#### Source document ####

Yet, for each company there is a different solution. At an international level, we move from Dropbox which is going towards a fully distributed business model, which is no longer based on a headquarters, but on small scattered hubs, and companies such as Netflix and JP Morgan who can’t wait to embrace their workers again in fully presence mode.
Each company is therefore called upon to think of its own choreography, in different spaces (such as offices, homes, hubs and small regional offices) and with a wide spectrum of personal situations ranging from fully remote workers and totally in-person workers. The important thing is to give a clear framework and share precise guidelines so as not to let employees choose by themselves, but to find a common solution within the team.
Moreover, if, on one hand, digital nomadism and pervasive uncertainty seem to undermine the sense of belonging to one’s company, on the other, as argued by Giampietro Petriglieri, associate professor of Organizational Behavior at INSEAD University, the best way to foster this sense of belonging is to help employees to remain mobile.
How? Providing continuous learning opportunities, and transforming offices into real campuses. In other words, ensuring constant connections with meaningful jobs and interesting people. It is therefore necessary to fast recover the gap created by digital work regarding personal networking, informal learning and mentoring which are the main advantages of working in presence.

####

In the passage on hybrid work, what business model does Dropbox move toward? The lines have no connection to the passage on hybrid work.

#### Data provided ####

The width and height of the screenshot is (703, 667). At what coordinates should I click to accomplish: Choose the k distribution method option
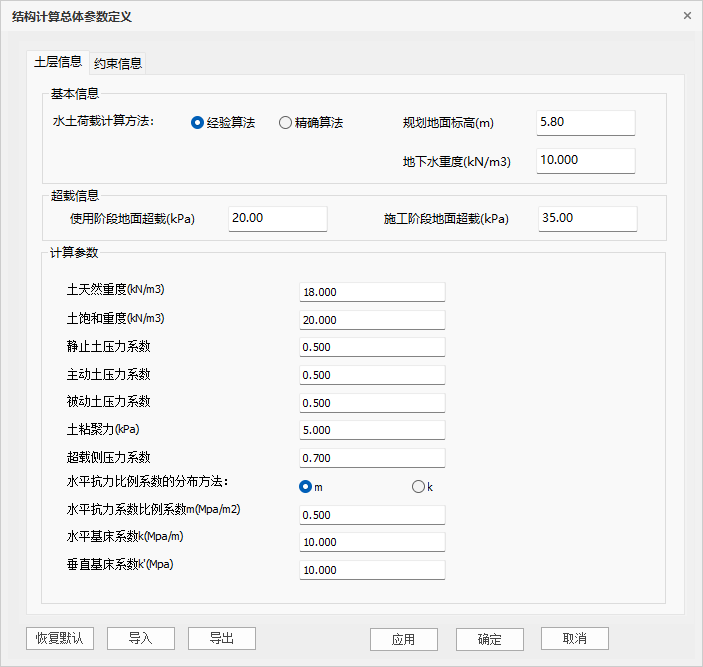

####

* The output *
A fully distributed model built on small scattered hubs instead of a headquarters.